The lead article this month is entitled “Plastic surgeons share the good, the bad and the ugly impact of reality TV.”
It’s a fairly long piece that describes reality TV shows about plastic surgery told from the plastic surgeon’s perspective who “star” in them.
Richard Ellenbogen, an LA cosmetic surgery pioneer who I remember hearing on the radio in the ‘90’s while I was doing my general surgery training, features prominently. He’s long retired, but remembers how the TV show about him and his practice was a double edged sword. It publicized his practice and from that he got a lot of patients, but what the show really wanted was ratings. To get them, they were willing to distort his life both inside and outside his office, and almost put him out of business when they said he retired at the show’s close. He hadn’t!
They talk to one of the Atlanta Plastic surgeons (another TV show) – Marcus Crawford, and to a young LA surgeon named Sheila Nazarian who’s about to star in a show that isn’t named. According to the article, Sheila’s excited to “have a platform” to talk about plastic surgery and promote its merits. Sheila’s also been in practice for a little over two years.
Now, training to be a plastic surgeon ranges from rigorous to very, very rigorous (mine took 9 years after medical school!).
During that time, you learn how to think - first like a doctor, then like a plastic surgeon. At the end of that training, you are allowed to take a test to become board certified in plastic surgery and, if you pass, you attach those credentials to your name.
But the application to sit for that test takes a couple of years to come to fruition, and during that time, the newly minted surgeon is out practicing. I was fortunate enough to join two surgeons who had “been around” a while, and their real world experience was invaluable. They kept me out of trouble.
They say that good judgement comes from wisdom, wisdom from experience, and experience from weathering poor judgement. During your training as a plastic surgeon you get some of that, but you get far more from being in practice.
You see, during your training, the “poor judgement” wasn’t yours – usually it was your attending surgeon’s, and while weathering his poor judgement has an impact, it has a far greater impact when you are the one making the decisions.

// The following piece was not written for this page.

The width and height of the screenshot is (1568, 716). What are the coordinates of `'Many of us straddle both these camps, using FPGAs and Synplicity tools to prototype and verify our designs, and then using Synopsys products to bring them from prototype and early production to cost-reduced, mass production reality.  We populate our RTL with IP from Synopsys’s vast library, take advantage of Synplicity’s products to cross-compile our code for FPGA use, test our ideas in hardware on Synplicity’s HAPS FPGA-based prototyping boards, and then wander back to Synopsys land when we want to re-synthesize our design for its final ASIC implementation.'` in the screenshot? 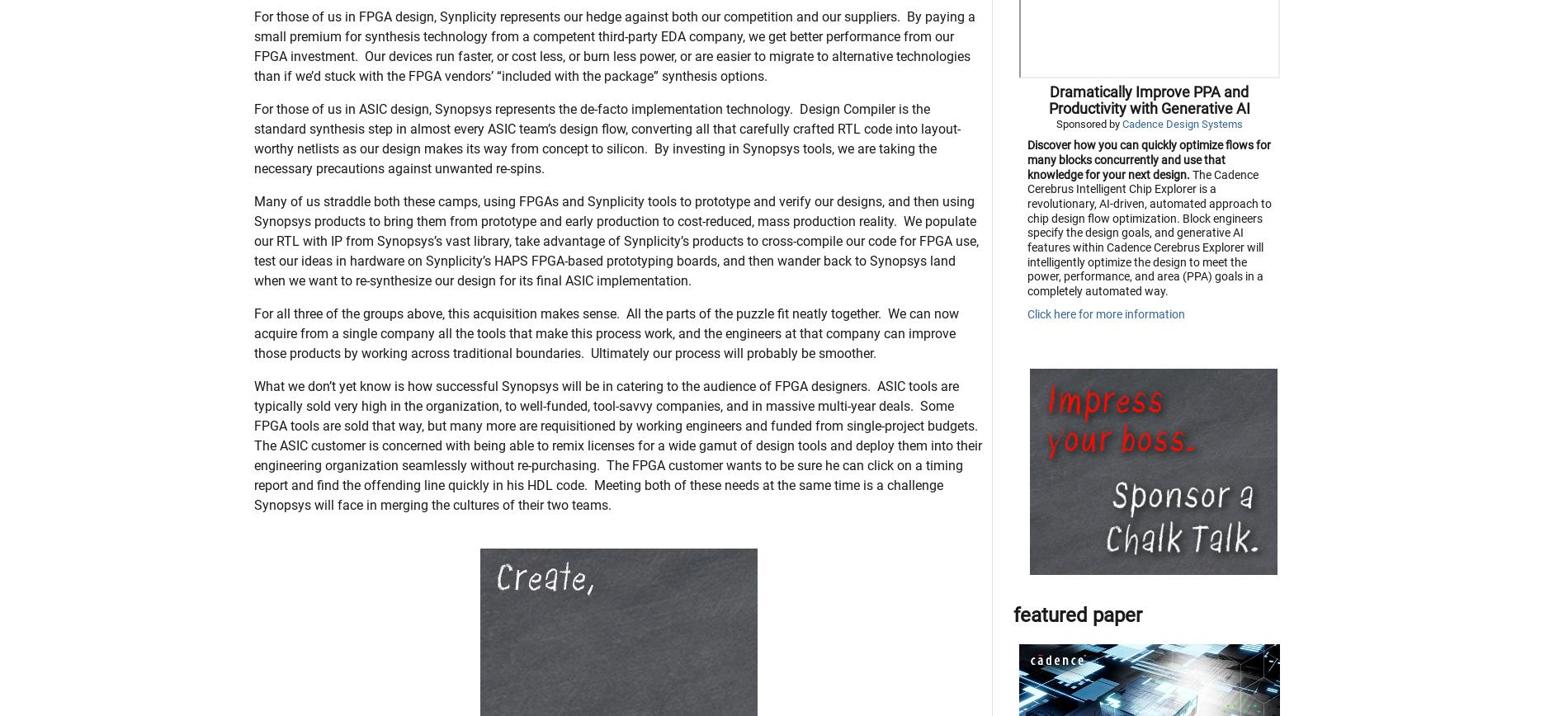 It's located at (614, 323).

Back to Sheila and her two years of practice experience. She’s in trouble and she doesn’t even know it. Unless she’s extraordinarily cautious and does only small surgeries, she’s going to have a problem and the unblinking eye of the TV camera is going to be there to capture it. The TV executive’s must be salivating!
I feel sorry for her and for her patients, but I feel worse for our specialty because it’s going to exaggerate the problems that we have and everyone will suffer. There’s another TV show that focuses solely on these problems called “Botched” - two Newport, CA surgeon’s fix problems created by other surgeons. When I first saw it, I was of two minds. First I was really happy for Terry Dubrow. He’s a good friend of mine (we trained together in LA in general surgery) and we’ve kept in touch over the years. He’s making a fortune and he deserves it – he’s a good surgeon and his personality is fun to watch on TV.

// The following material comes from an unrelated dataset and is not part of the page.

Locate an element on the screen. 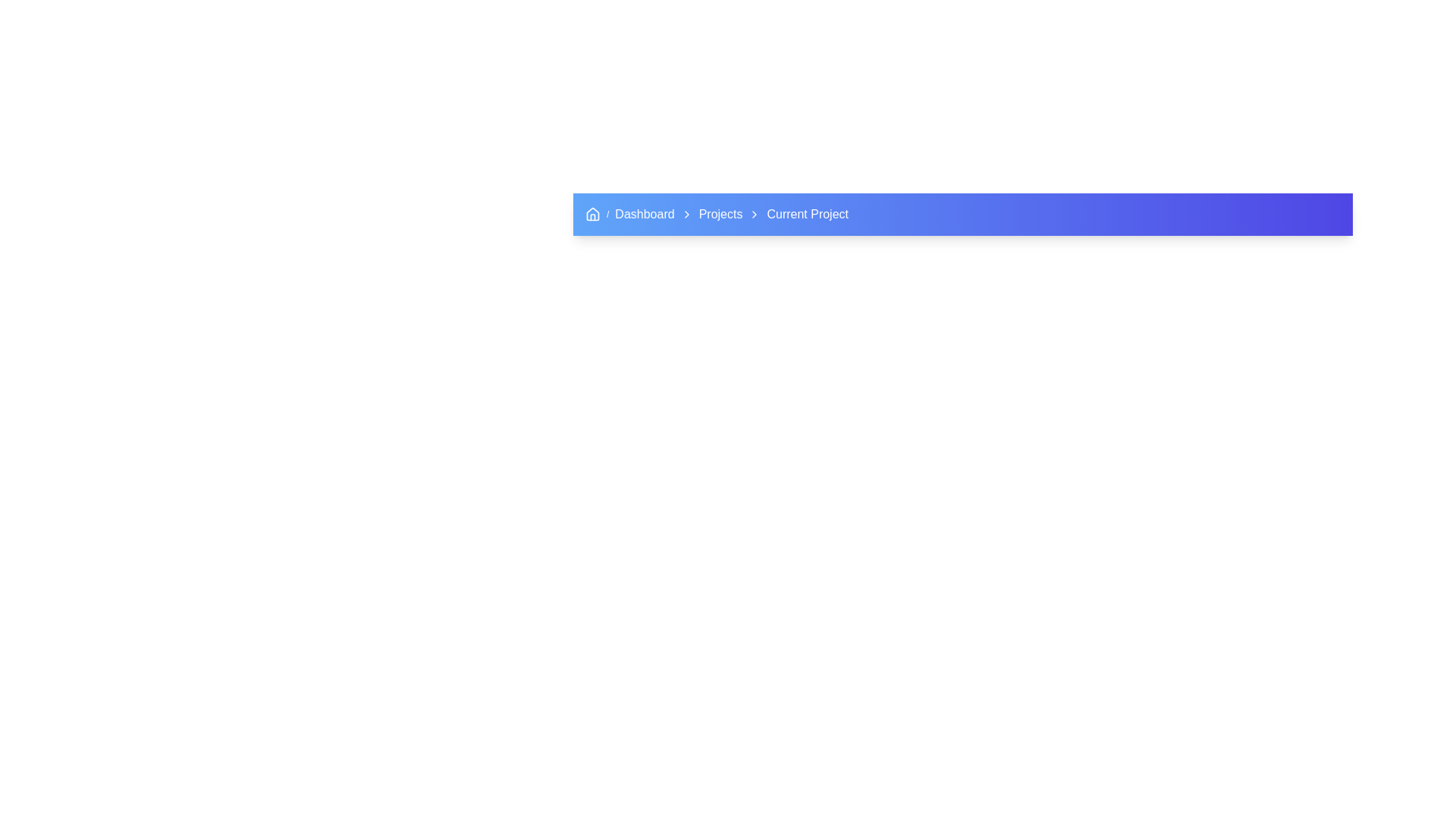 The height and width of the screenshot is (819, 1456). text of the 'Current Project' label in the breadcrumb navigation bar, which is styled with a medium-sized font and has a blue gradient background is located at coordinates (807, 214).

But as I thought about it, I came to realize that the whole notion of promoting “botched” surgery really does the specialty a disservice. You see, competent surgeons rarely make unfixable problems.
Sure, bad results can happen – we can’t always completely control the healing process. But after a time in practice, you learn what works in your hands. More importantly, you learn how to “get out of trouble.”
After two years in practice, Dr. Nazarian is unlikely to have that good judgement and is likely to contribute to the distortion of our wonderful specialty by displaying her problems to a national audience. That she’s chosen to go on television suggests that her judgement is already suspect. Wouldn’t it be ironic if her problems end up on “Botched?” I’d better call Terry.